Changing demographics are one factor behind the shift towards SRI. A recent survey found that 86 percent of millennial investors are interested in sustainable investing and that 38 percent are “very interested,” a 10 percentage point increase compared with the prior year. The great millennial generation wealth transfer, estimated by Accenture to be near $30 trillion over the next several decades, will accelerate the need for reliable data and socially aware investments.
So why are investors just catching on? A major reason is that there has been a dearth of reliable data to show that investing in these issues is beneficial to a company’s bottom line. Additionally, there hasn’t been a clear yardstick for corporations to use in measuring where they stand overall.
Recently released analysis from JUST Capital, an independent research organization, sheds light on both of these questions. In December, JUST Capital released its second annual ranking of the largest publicly-traded U.S. companies, assessing how well their business practices align with the priorities of the American public. These include worker pay and treatment, product quality, customer respect, and other issues that Americans care most about according to our survey. We found that the top 100 ranked companies pay their median U.S. worker 33 percent more than other companies in the Russell 1000, are more than 10 times likelier to have conducted gender pay equity analyses, and face 74 percent fewer employment discrimination cases per dollar of revenue. Our research also shows that these companies outperform competitors. Over the past five years, these 100 “just” companies delivered a 24 percent average ROE, significantly higher than 16 percent for other ranked companies.
This record of outperformance is also supported by the JUST U.S. Large Cap Diversified Index (JULCD), which was launched in November 2016 and recently marked its successful first year of live trading. The Index meets the pressing need for an equity market benchmark reflecting the values of the American public without sacrificing investment return. Companies in that index exhibited significantly higher returns, lower volatility, shallower stock price declines, and higher return on investment capital than bottom-ranked companies. In live, out-of-sample performance through February 5, 2018, the JULCD Index has since inception also surpassed the Russell 1000 by over 3 percent with minimal tracking error. It has continued to outperform over the current period of heightened market volatility. In an effort to create more relevant and transparent data for socially aware investors, JUST Capital will track the stock performance of the overall leaders of its rankings, alongside indices tracking specific issues such as worker treatment and environmental performance.
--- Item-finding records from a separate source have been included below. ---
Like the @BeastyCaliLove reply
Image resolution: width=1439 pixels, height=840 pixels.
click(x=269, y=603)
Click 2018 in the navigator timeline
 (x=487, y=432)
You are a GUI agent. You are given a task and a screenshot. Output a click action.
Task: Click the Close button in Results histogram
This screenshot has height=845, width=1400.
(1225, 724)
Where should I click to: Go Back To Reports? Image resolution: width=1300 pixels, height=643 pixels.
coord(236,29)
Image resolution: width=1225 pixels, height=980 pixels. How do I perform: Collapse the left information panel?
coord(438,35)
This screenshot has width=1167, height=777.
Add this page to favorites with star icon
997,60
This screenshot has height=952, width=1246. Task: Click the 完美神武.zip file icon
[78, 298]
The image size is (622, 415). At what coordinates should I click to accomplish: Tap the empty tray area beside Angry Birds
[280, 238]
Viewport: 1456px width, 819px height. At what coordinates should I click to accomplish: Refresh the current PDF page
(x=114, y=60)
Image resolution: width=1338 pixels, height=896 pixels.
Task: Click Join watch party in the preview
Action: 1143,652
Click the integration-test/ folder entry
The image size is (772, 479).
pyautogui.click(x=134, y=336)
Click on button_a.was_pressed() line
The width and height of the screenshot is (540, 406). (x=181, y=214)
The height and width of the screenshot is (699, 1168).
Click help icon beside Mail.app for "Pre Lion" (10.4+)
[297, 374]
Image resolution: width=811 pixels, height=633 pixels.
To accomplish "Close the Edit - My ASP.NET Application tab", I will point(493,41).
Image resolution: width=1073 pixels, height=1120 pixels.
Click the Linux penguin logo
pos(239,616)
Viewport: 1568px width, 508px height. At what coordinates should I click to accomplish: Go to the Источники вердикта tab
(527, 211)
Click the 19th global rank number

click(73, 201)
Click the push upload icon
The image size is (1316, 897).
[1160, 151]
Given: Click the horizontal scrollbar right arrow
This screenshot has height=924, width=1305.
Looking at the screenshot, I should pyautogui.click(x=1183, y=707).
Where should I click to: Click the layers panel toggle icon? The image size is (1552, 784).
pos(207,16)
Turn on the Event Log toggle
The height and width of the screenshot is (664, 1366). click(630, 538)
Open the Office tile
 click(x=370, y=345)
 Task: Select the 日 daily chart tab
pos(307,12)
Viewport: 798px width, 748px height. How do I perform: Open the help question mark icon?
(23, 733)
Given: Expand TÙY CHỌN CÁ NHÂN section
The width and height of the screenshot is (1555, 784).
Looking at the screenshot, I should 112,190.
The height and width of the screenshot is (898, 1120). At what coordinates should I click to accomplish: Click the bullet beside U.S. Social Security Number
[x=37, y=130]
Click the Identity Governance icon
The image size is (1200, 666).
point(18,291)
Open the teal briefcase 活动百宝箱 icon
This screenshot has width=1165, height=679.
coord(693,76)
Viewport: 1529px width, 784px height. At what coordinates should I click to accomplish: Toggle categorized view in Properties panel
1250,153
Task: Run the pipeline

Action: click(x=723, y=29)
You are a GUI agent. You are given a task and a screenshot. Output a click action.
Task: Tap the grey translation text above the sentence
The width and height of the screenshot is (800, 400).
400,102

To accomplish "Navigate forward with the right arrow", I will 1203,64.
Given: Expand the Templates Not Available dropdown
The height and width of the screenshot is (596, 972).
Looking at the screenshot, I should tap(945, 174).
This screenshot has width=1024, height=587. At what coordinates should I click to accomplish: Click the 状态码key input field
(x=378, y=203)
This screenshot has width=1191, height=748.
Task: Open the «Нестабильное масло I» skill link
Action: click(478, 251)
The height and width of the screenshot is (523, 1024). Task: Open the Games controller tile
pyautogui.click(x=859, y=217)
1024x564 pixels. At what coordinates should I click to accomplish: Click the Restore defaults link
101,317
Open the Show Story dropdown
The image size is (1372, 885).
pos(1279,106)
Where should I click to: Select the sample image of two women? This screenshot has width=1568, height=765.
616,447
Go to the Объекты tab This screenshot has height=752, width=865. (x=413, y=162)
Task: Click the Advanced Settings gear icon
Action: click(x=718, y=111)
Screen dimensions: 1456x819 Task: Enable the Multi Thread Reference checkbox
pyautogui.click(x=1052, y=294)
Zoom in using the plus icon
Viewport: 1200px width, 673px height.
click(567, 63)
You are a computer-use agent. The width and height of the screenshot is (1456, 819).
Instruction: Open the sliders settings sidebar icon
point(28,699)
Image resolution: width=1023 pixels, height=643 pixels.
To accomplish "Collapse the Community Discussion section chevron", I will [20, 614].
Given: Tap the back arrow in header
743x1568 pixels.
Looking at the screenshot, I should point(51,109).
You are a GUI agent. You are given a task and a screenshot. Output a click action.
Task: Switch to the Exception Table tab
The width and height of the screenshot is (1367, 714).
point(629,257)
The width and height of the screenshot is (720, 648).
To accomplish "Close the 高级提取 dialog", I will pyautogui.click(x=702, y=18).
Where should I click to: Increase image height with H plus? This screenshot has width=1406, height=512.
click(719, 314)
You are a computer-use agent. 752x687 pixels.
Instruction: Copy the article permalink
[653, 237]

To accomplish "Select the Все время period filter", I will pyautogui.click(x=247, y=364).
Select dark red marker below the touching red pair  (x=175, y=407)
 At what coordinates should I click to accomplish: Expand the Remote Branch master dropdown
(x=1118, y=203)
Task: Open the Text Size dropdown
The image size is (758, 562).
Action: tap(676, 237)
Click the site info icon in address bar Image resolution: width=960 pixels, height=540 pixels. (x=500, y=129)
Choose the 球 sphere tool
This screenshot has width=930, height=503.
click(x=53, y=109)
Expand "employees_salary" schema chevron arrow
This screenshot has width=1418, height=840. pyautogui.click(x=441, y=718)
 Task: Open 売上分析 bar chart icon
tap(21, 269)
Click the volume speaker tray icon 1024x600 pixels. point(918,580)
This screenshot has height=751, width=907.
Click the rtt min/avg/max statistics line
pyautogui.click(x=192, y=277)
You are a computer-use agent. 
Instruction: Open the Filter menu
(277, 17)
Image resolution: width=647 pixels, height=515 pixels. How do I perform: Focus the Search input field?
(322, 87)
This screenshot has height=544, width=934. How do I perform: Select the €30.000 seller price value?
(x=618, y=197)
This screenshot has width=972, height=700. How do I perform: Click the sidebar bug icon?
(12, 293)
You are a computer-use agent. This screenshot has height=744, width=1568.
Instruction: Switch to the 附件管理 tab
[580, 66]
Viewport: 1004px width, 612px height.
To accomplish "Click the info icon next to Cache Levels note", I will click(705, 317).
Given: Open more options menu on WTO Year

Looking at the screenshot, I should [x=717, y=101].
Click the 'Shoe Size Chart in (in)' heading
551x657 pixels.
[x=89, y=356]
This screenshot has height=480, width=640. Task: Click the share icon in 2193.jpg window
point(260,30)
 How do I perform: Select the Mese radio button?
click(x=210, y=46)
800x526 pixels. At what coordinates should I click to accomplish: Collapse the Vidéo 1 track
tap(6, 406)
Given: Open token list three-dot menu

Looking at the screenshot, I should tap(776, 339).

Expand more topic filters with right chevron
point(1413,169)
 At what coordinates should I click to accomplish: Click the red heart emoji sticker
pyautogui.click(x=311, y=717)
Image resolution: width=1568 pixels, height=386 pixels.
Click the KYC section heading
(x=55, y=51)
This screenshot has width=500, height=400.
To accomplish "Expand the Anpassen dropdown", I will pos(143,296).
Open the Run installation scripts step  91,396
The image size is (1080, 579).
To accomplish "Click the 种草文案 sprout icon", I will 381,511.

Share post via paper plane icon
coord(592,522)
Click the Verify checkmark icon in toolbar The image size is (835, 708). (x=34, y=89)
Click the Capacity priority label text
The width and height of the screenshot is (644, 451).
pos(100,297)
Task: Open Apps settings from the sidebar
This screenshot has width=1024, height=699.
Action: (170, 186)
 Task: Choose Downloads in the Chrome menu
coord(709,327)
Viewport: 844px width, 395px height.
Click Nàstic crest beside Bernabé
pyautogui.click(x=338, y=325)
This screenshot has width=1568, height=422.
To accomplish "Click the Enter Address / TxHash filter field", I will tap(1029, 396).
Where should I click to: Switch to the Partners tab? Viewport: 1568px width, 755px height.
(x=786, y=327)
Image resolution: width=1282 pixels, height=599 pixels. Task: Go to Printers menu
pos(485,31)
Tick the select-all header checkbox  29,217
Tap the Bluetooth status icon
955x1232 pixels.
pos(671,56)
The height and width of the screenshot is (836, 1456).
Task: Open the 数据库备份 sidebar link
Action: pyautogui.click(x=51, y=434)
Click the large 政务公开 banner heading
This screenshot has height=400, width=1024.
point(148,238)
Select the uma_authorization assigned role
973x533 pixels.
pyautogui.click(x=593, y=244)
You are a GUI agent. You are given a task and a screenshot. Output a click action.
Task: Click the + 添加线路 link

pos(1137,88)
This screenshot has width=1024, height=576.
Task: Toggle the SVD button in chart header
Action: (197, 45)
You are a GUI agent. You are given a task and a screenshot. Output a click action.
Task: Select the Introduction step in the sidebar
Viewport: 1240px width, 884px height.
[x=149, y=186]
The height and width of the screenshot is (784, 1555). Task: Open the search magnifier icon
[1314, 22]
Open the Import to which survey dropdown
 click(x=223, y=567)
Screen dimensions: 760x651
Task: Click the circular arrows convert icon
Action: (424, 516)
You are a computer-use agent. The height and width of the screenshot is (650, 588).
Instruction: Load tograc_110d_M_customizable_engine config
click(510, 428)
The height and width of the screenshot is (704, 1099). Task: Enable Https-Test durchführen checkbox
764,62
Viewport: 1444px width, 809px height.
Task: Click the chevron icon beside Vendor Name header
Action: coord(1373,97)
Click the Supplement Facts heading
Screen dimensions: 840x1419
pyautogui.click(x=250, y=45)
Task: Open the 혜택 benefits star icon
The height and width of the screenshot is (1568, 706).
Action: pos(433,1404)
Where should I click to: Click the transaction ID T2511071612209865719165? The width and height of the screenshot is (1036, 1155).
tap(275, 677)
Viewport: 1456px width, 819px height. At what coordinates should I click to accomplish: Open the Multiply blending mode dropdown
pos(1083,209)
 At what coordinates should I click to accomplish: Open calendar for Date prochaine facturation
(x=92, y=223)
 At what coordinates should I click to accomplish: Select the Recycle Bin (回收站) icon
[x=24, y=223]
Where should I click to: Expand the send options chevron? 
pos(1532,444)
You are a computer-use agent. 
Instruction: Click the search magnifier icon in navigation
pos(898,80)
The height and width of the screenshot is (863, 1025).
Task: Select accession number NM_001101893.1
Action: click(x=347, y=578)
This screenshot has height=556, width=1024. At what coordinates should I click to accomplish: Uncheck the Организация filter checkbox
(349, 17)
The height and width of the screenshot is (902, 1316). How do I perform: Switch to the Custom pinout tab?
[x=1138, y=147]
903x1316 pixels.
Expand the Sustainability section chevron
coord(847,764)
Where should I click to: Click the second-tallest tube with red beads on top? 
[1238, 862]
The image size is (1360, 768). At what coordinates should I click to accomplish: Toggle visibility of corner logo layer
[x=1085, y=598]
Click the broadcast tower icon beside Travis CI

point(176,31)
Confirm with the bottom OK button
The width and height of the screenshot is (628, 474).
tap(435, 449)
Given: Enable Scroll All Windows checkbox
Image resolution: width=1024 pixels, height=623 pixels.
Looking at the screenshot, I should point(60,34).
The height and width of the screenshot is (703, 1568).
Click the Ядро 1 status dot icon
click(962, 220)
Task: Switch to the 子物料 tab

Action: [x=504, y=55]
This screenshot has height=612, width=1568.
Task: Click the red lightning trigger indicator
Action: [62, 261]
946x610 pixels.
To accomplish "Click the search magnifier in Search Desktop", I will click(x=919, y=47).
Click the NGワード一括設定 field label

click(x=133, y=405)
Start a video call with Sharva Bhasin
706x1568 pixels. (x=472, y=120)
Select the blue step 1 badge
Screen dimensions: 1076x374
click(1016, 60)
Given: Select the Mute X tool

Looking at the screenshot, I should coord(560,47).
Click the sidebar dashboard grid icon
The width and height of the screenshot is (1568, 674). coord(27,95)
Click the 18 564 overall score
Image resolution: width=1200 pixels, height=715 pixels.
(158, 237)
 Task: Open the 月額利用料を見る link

To be sure, this shift towards SRI and sustainable, or ESG, investing is still in its beginning stages. According to the Global Sustainable Investment Alliance, in 2016 U.S. SRI assets accounted for nearly $9 trillion, or 22 percent of U.S. assets under professional management, up from 18 percent in 2014. Getting to a 25 percent share in the U.S. – less than half that of Europe’s, currently at 53 percent – would imply well over $1 trillion in fresh, and potentially near-term, investment flows.
Of course no investment strategy can guarantee outperformance in perpetuity, but the new investor imperative must place corporate social responsibility at the forefront. This shift has the potential to yield not only stronger financial performance, but also a more just economy – where the issues that presently vex our society are responsibly confronted by America’s corporate leaders.